___ The records ___

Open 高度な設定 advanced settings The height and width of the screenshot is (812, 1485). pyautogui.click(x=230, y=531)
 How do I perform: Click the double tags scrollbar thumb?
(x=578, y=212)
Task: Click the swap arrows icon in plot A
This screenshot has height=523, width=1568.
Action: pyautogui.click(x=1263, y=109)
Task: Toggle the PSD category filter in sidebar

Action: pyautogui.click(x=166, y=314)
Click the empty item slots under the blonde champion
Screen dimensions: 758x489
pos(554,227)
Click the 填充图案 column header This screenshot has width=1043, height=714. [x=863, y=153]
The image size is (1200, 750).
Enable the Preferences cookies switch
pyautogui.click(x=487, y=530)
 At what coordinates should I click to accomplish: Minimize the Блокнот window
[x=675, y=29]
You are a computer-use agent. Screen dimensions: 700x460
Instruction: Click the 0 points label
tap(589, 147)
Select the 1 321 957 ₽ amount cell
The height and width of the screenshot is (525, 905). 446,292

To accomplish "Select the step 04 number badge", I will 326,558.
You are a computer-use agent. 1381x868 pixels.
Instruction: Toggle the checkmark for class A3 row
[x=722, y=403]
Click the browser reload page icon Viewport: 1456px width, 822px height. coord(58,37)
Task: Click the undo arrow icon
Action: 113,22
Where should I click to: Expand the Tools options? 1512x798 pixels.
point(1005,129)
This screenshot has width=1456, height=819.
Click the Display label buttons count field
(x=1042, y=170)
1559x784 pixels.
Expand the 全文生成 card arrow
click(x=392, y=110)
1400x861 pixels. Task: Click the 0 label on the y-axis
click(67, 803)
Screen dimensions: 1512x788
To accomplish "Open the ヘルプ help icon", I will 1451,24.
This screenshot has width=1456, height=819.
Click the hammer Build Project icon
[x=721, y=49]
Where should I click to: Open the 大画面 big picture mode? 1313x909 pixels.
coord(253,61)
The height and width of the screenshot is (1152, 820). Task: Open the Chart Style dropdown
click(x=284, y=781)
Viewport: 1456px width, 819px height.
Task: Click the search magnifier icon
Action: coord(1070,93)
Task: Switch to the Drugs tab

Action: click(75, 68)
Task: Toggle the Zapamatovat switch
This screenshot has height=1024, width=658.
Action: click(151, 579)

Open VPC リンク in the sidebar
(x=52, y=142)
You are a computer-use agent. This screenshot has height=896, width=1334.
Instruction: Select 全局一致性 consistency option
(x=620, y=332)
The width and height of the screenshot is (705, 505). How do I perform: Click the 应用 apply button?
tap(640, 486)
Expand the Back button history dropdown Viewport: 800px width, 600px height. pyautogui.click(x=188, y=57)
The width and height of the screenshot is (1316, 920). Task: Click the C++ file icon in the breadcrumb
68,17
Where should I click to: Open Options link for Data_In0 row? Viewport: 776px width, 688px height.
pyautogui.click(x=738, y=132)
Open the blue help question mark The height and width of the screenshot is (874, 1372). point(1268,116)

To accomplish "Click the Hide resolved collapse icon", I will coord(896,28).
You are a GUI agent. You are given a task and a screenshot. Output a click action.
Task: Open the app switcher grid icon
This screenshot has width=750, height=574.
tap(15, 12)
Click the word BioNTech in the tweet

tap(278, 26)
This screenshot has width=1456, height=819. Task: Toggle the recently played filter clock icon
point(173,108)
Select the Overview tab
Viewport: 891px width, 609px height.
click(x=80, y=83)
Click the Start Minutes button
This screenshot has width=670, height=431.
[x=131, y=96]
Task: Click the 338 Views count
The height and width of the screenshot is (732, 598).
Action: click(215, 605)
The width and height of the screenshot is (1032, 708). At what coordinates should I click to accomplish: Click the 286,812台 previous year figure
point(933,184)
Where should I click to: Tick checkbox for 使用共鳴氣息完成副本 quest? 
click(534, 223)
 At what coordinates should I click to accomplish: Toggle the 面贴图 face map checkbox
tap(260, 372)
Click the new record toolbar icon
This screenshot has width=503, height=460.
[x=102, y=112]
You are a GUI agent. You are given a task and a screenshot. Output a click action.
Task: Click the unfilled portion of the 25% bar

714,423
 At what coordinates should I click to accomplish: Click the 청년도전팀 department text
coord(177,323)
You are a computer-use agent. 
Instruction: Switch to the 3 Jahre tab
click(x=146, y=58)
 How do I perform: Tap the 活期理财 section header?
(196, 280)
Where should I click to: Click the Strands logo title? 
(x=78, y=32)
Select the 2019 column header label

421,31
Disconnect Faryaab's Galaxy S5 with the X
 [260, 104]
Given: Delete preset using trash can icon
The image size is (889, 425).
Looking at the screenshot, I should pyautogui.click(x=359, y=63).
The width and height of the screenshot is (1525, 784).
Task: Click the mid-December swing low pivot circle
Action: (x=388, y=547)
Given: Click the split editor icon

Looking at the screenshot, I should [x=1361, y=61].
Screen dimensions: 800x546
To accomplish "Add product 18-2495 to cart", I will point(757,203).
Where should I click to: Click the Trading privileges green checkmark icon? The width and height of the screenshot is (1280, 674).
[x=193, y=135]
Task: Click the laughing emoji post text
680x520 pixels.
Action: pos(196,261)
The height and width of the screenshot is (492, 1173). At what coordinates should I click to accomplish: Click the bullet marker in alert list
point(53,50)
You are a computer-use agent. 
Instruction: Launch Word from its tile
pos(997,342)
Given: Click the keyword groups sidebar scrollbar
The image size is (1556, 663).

___

▸ **Goal**
Copy the rows above word for word, from the first line through the line that contains "Action: pyautogui.click(x=1263, y=109)".

▸ **Expected answer**
Open 高度な設定 advanced settings The height and width of the screenshot is (812, 1485). pyautogui.click(x=230, y=531)
 How do I perform: Click the double tags scrollbar thumb?
(x=578, y=212)
Task: Click the swap arrows icon in plot A
This screenshot has height=523, width=1568.
Action: pyautogui.click(x=1263, y=109)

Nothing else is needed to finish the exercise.